Nassim Nicholas Taleb?s Prescription for a Black Swan-Proof Economy

Nassim Nicholas Taleb is not one for understatement. He has the cure-all for what ails the economy, which he proclaims with sublime modesty.  The outspoken curmudgeon and author of the best-selling “The Black Swan: The Impact of the Highly Improbable” lived up to his iconoclastic reputation at an investment industry conference in New York last week.

The conference was sponsored by Barry Ritholtz, author of the blog “The Big Picture,”  which takes a macro perspective on the capital markets, economy, technology  and digital media from a somewhat contrarian viewpoint.
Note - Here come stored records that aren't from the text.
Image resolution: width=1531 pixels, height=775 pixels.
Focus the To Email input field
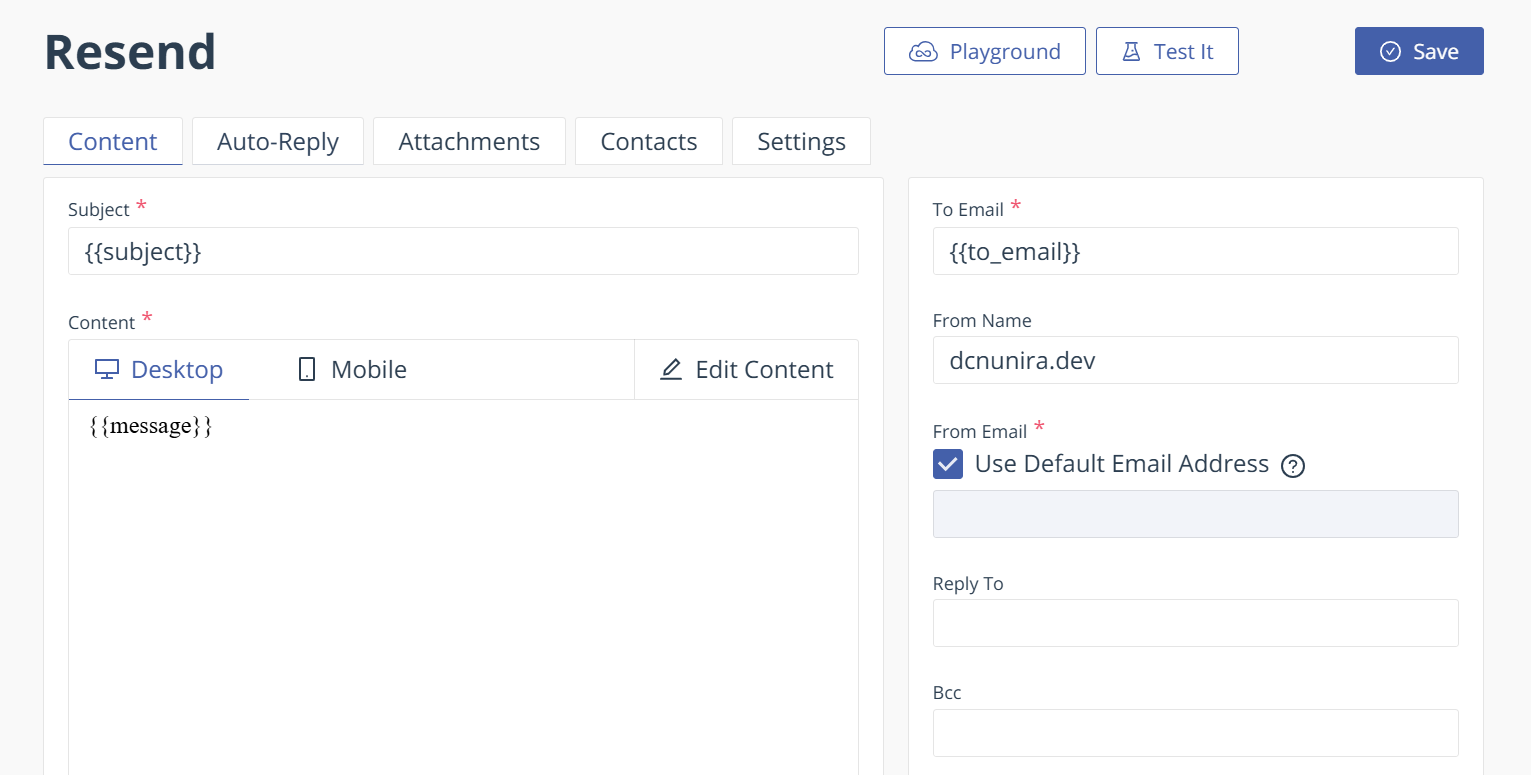tap(1195, 251)
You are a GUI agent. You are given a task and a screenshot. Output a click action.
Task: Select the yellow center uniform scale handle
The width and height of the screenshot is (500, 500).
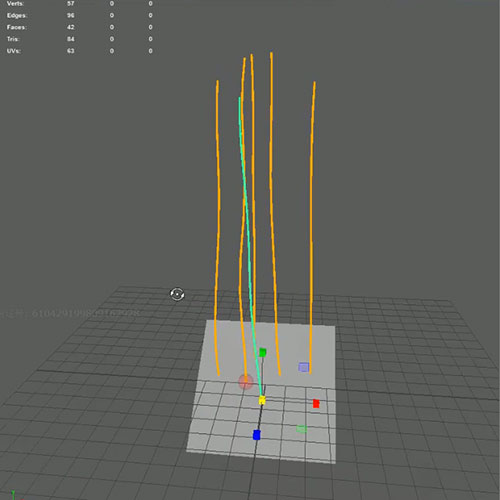pos(262,400)
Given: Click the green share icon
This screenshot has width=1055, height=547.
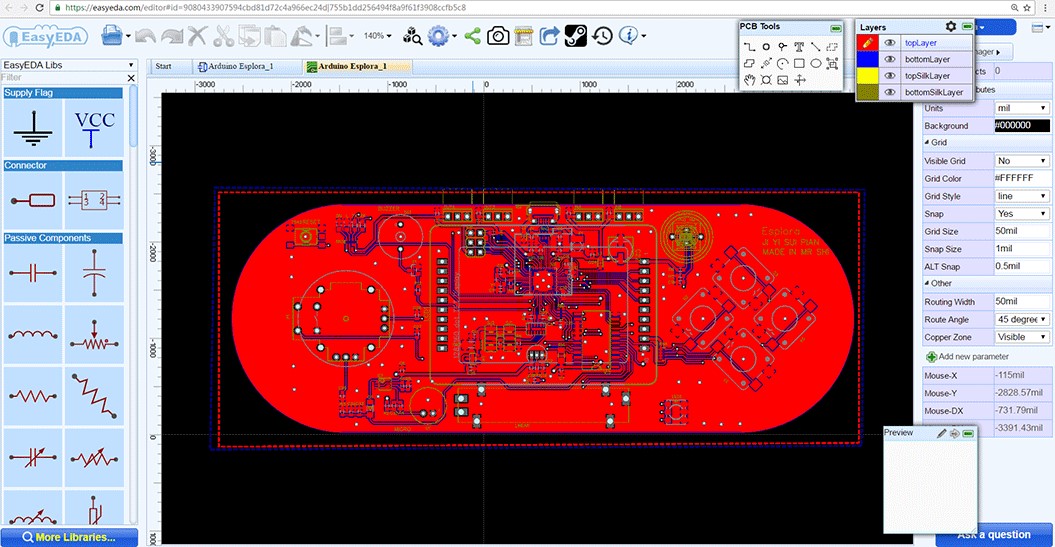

Ritholtz is author of the recently released book “Bailout Nation."

The U.S. economy is broken -- but not beyond repair –and that repair will not be a snap. It does not necessarily need more regulation, but more intelligent regulation – plus the will to let entities like Citibank and General Motors fail once they become too big and cumbersome and act irresponsibly.

It was vintage Taleb, who developed his theory that high-impact random events, which he calls “black swans,” determine the course of history. Taleb, a Lebanese, is a literary essayist, epistemologist, researcher and former practitioner of mathematical finance. He is currently distinguished professor or risk engineering at Polytechnic Institute of New York University.

Taleb described himself as “mathematical, not a mathematician.” Mathematics, he said, “has failed us in so many things.”

Those failures manifest themselves in the current problems with financial institutions like Citibank, and arose in the early 1980s when “we saved banks like Continental Illinois so we could allow Citibank to get too big to fail.”

Taleb blames the regulators but not necessarily the regulations they created.

“I don’t trust human beings. If we had the ability to learn, we would have learned from the Great Depression. If governments are subsidizing banks, you have incentives for people to make mistakes.” Unwise use of regulations, he said, is like a doctor who gives medicine to a sick patient, which sometimes results in creating a greater problem rather than a cure.